Kerri Arsenault grew up in the rural working class town of Mexico, Maine. For over 100 years the community orbited around a paper mill that employs most townspeople, including three generations of Arsenault’s own family. Years after she moved away, Arsenault realized the price she paid for her seemingly secure childhood. The mill, while providing livelihoods for nearly everyone, also contributed to the destruction of the environment and the decline of the town’s economic, physical, and emotional health in a slow-moving catastrophe, earning the area the nickname “Cancer Valley.”

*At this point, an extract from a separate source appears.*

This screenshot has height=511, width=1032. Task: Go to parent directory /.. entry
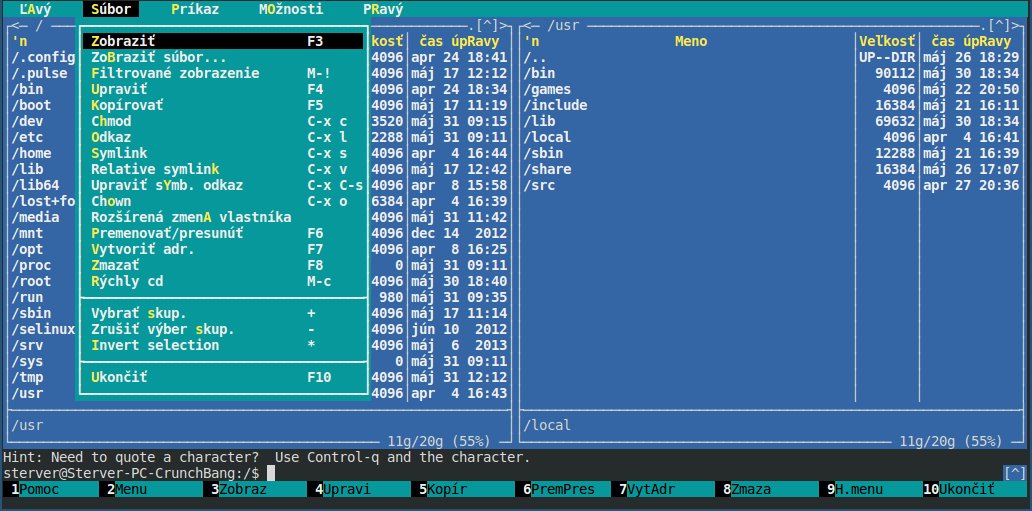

Mill Town is an personal investigation, where Arsenault sifts through historical archives and scientific reports, talks to family and neighbors, and examines her own childhood to illuminate the rise and collapse of the working-class, the hazards of loving and leaving home, and the ambiguous nature of toxics and disease. Mill Town is a moral wake-up call that asks, Whose lives are we willing to sacrifice for our own survival?
ABOUT KERRI ARSENAULT:
Kerri Arsenault is a book critic, book editor at Orion Magazine, and a contributing editor at Lit Hub. Her work has appeared in the Boston Globe, Lit Hub, Air Mail, Freeman’s, and the Minneapolis Star Tribune, among other publications. She is also a mentor for PEN America’s Prison and Justice Writing Program, graduated with an MFA from the New School, and and previously studied in the Master Programme in communication for development at Malmö University, Sweden. Mill Town: Reckoning with What Remains is her first book.
ABOUT BATHSHEBA DEMUTH:
Bathsheba Demuth is an environmental historian at Brown University, specializing in the United States and Russia, and in the history of energy and past climates. She has lived in and studied Arctic communities across Eurasia and North America.